Sunday, May 31, 2009

Provençal Promises

When I’m in Provence, I can’t help feeling back in Southern California. The same sweetness of star jasmine beckons me to breathe in memories of my backyard; the same rhythmic rasping of insect legs sings to me of fleeting summer promises. Only they don’t bother waiting till dark—and they have earned a more melodic name than “cricket.” Cicadas. I used to dream about them. The sophisticated, continental cousins of Jiminy and company. I wanted to belong to their world. To gaze at their surroundings: marshlands and stone houses; lavender fields and parched dirt paths. And the sea beyond. To prostate myself before them and tell them that I’m ready for more.

Cast from La Gloire de mon père as the Pagnol family. [Online image] 1989.

Sunday, May 17, 2009

Ready to Sing Red, White, and Blue Backwards?

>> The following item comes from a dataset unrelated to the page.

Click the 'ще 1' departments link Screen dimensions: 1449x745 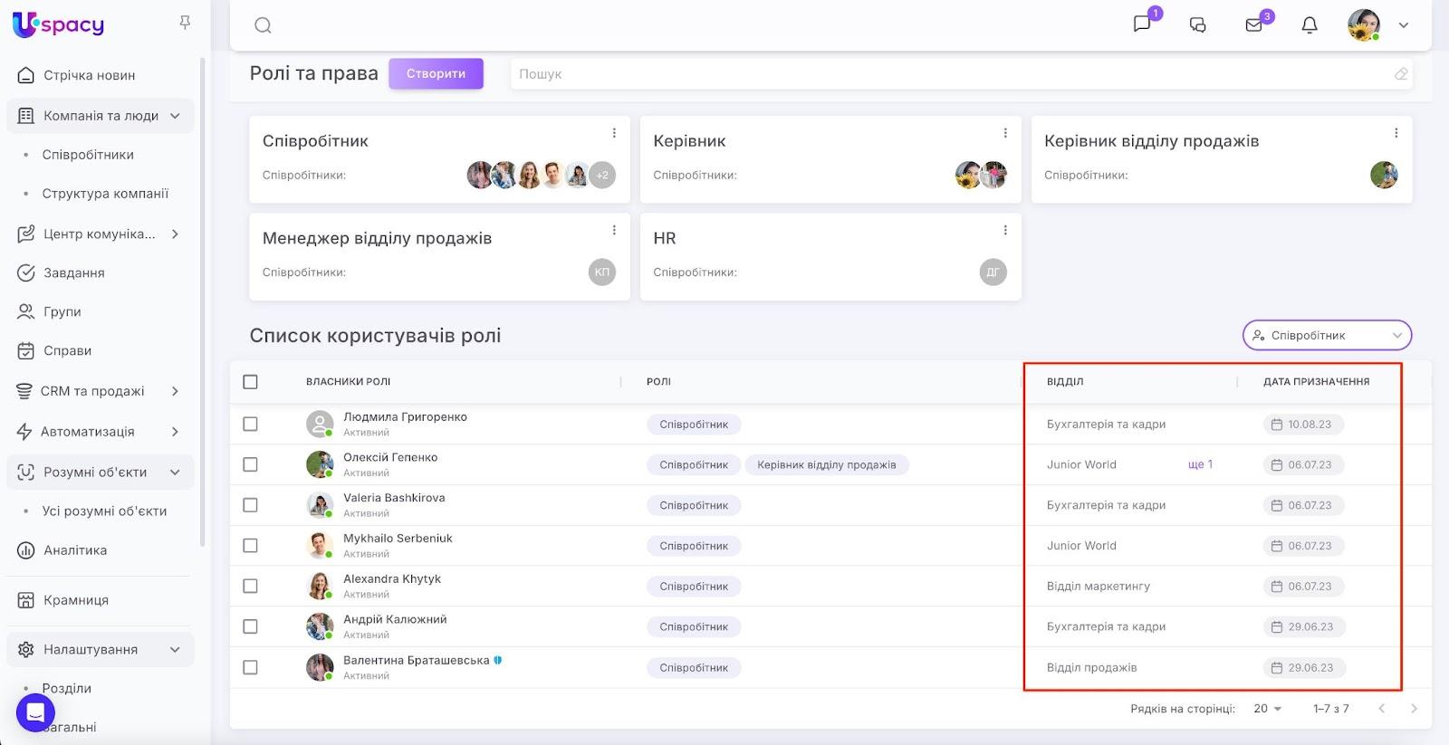coord(1200,464)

People here often ask if I've applied for French citizenship yet, but no one's really tried to convince me to make La Marseillaise my national anthem--until the other day at my local French employment agency. "But don't you feel French? Your children, they will be French," my conseiller said. "They will have la mentalité française--it is much different from la mentalité américaine, non?"
"Uh, yeah, kinda different," I managed, as my mind started to whirl in blue, blanc, rouge: "My kids are going to be French? How has this never occurred to me?" Suddenly I pictured skinny little bourgeois teenyboppers with tight jeans and Longchamp bags, strutting along in the shade of chestnut trees and giggling into cellphones. No after-school sports. Except maybe horseback riding. Or badminton. "Well, don't you feel French?" she was asking me again. I gulped. Thank God French has so many round-about ways to say non.

Madeleine LeBeau as Yvonne. [Online image] 1942.

Thursday, May 7, 2009

Finger Food

The French are experts at eating finger food. At a cocktail, you won't see them grappling for hand sanitizer or searching for the toothpicks and napkins. They're trained early on as children in the art of appetizers: as soon as they can walk, they're taught to pass demurely from guest to guest at apéro time with a careful grip on a bowl of gâteaux salés (why call a chip a chip?) or cherry tomatoes, pausing just the time needed for each person to choose a nibble or two and coo, "Merci Mademoiselle." By the time they're old enough to attend a formal pince-fesse ("bottom pincher"!) with glasses of bubbly and elegant trays of canapés, navettes, and petits fours, they're balancing two chamagne flutes in one hand while slurping down raw oysters with the other.
But we Americans have our revenge on taco night!

Tom Hanks and Elizabeth Perkins as Josh Baskin and Susan [Online image] 1988.